So let's say you have the query, what color is the grass? And you're searching a very small archive that has these five texts, these five sentences. One says tomorrow is Saturday, one says the grass is green, the capital of Canada is Ottawa, the sky is blue, and a whale is a mammal. 

So this is a simple example of search. A high-level look at how keyword search works is to compare how many words are in common between the query and the documents. So if we compare how many words are in common between the query and the first sentence, they only share the word is. And so that's one word they have in common. And we can see the counts of every sentence in this archive. We can see that the second sentence has the most words in common with the query, and so keyword search might retrieve that as the answer.

# Keyword Search

In [None]:
def keyword_search(query,
                   results_lang='en',
                   properties = ["title","url","text"],
                   num_results=3):

    where_filter = {
    "path": ["lang"],
    "operator": "Equal",
    "valueString": results_lang
    }
    
    response = (
        client.query.get("Articles", properties)
        .with_bm25(
            query=query
        )
        .with_where(where_filter)
        .with_limit(num_results)
        .do()
        )

    result = response['data']['Get']['Articles']
    return result

 So now that we're connected to the database, let's build out the function that will query it. Let's call it "keyword_search" and we'll be building this and going back and forth. So the simplest thing we'll need to do here is to say "response = (" and then "client.query.get". Now everything we're doing here, this is Weaviate. So this is all defined by the Weaviate API. And it tells us the kind of data, I think the collection we need to add here is called articles. So that's defined in that database. And since we want to do keyword search, let's say before we go into keyword search, let's copy what these properties are like. So these will be, let's say, a list defined with this data set, like this. Every article in this database has a number of properties. 



What we're saying here is that the results for this search, we want you to return to us the title, the URL, and the text for each result. There are other properties in here, but we don't want the database to return them to us now. Now to do the keyword search part, Weaviate has us type ".with_bm25", and bm25 is this keyword search or lexical search algorithm commonly used, and it scores the documents in the archive versus the query based on a specific formula that looks at the count of the shared words between the query and each document and the way we need to do this is to say "query=query" we will pass to you and the query we need to add to this function so it is a parameter here as well. 

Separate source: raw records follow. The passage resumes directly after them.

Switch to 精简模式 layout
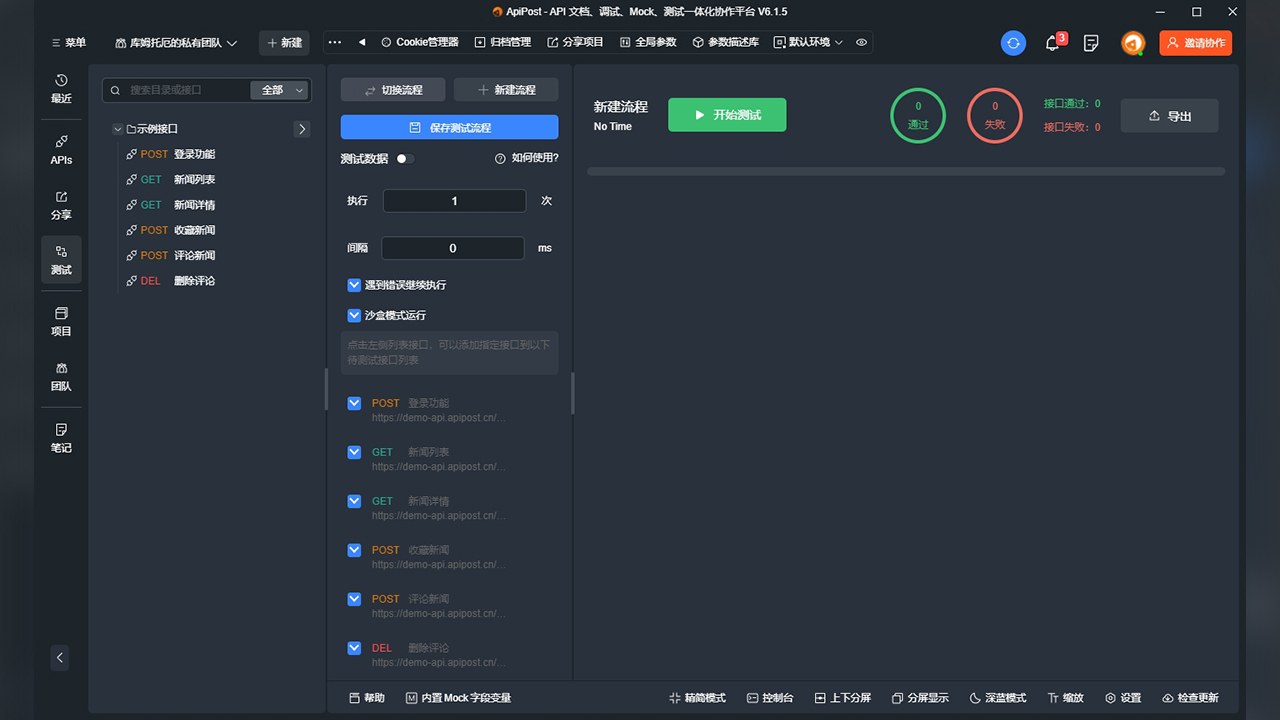Image resolution: width=1280 pixels, height=720 pixels. [x=697, y=697]
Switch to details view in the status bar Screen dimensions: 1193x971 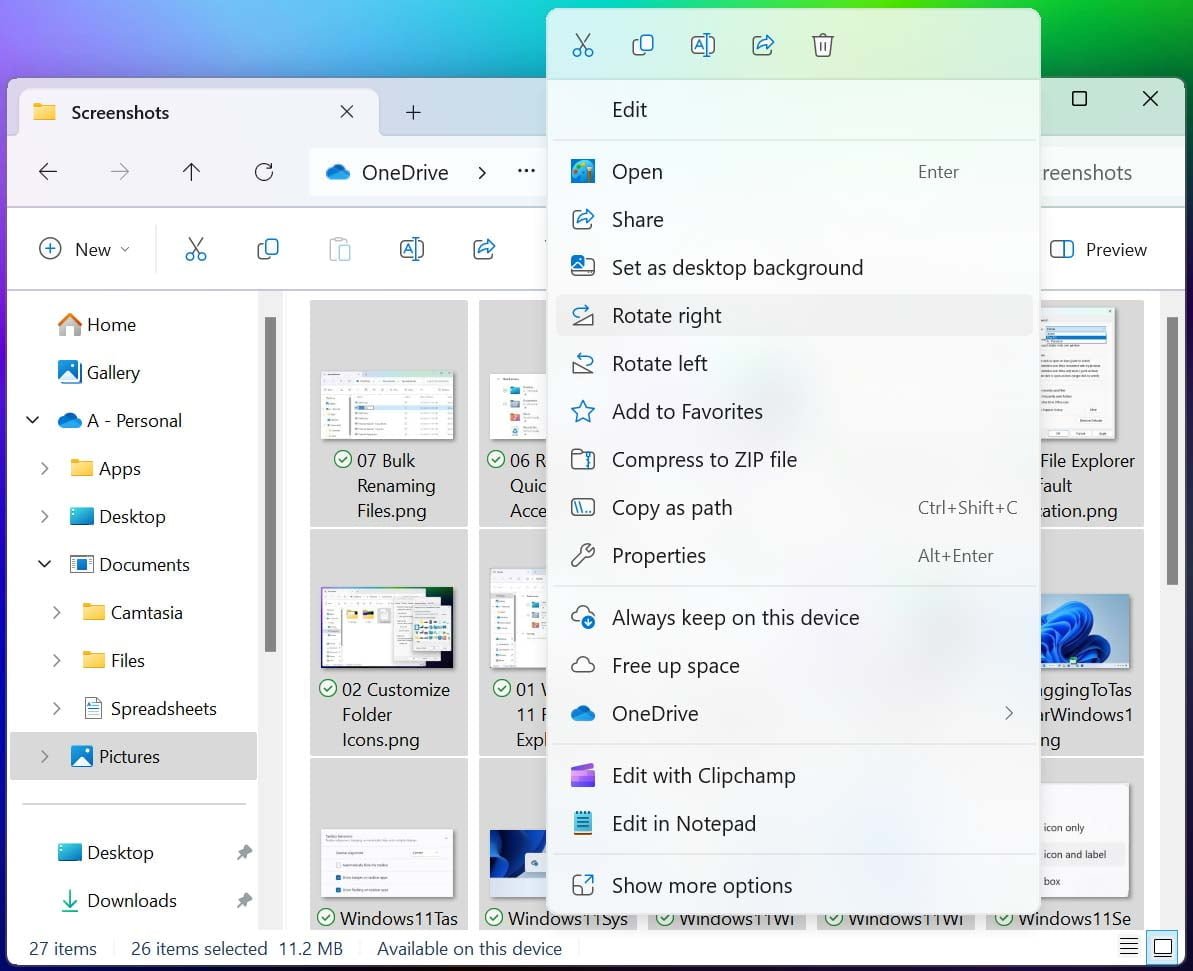[1129, 946]
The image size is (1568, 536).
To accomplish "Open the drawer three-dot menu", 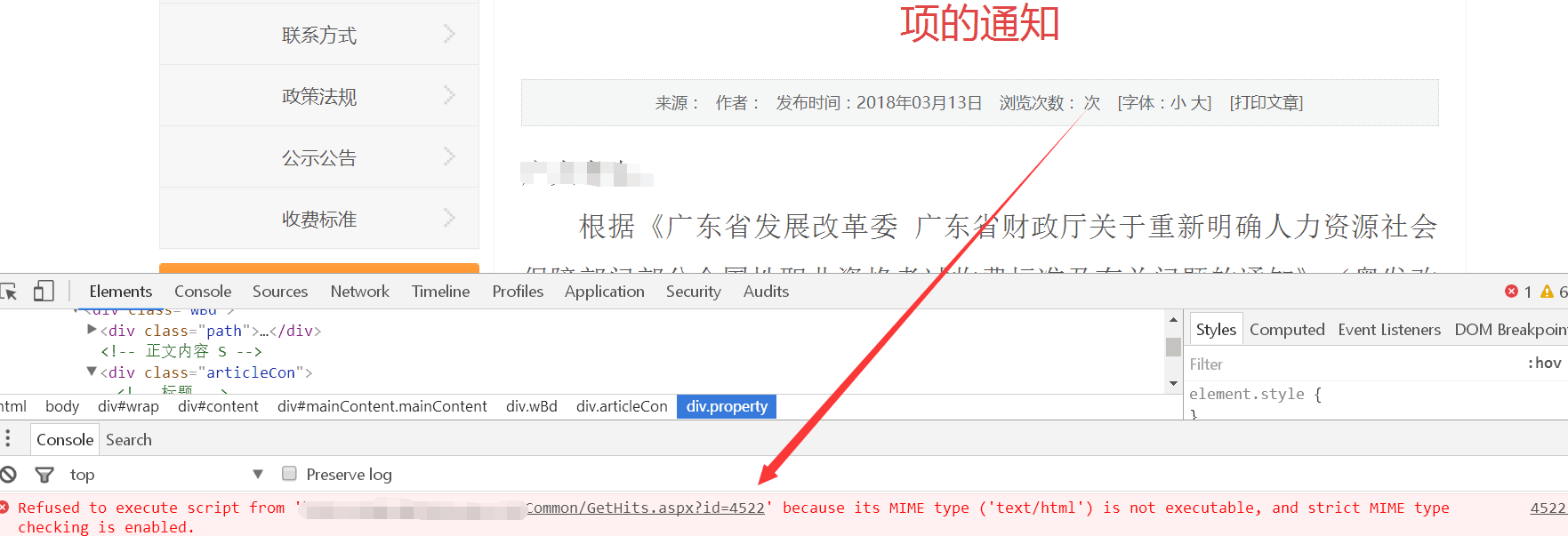I will point(8,439).
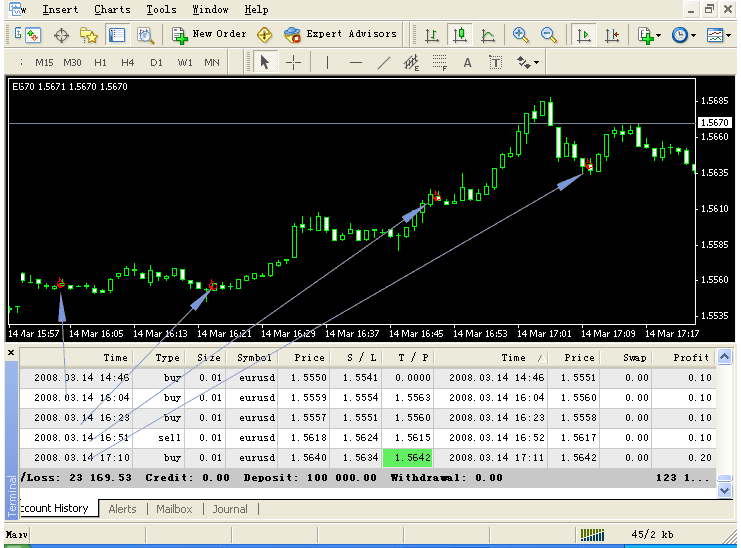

A couple more lines we need to pass to alleviate our ".with_where", so we can have a where clause here that is formatted in a specific way. So what we want to do here is limit this to only English results. And results slang will be something we also add to this definition. So let's say "en". By default, we'll filter by the English language and only look at the English language articles. So that's why we're adding it here as a default, but it's something we can change whenever we call the keyword search method. 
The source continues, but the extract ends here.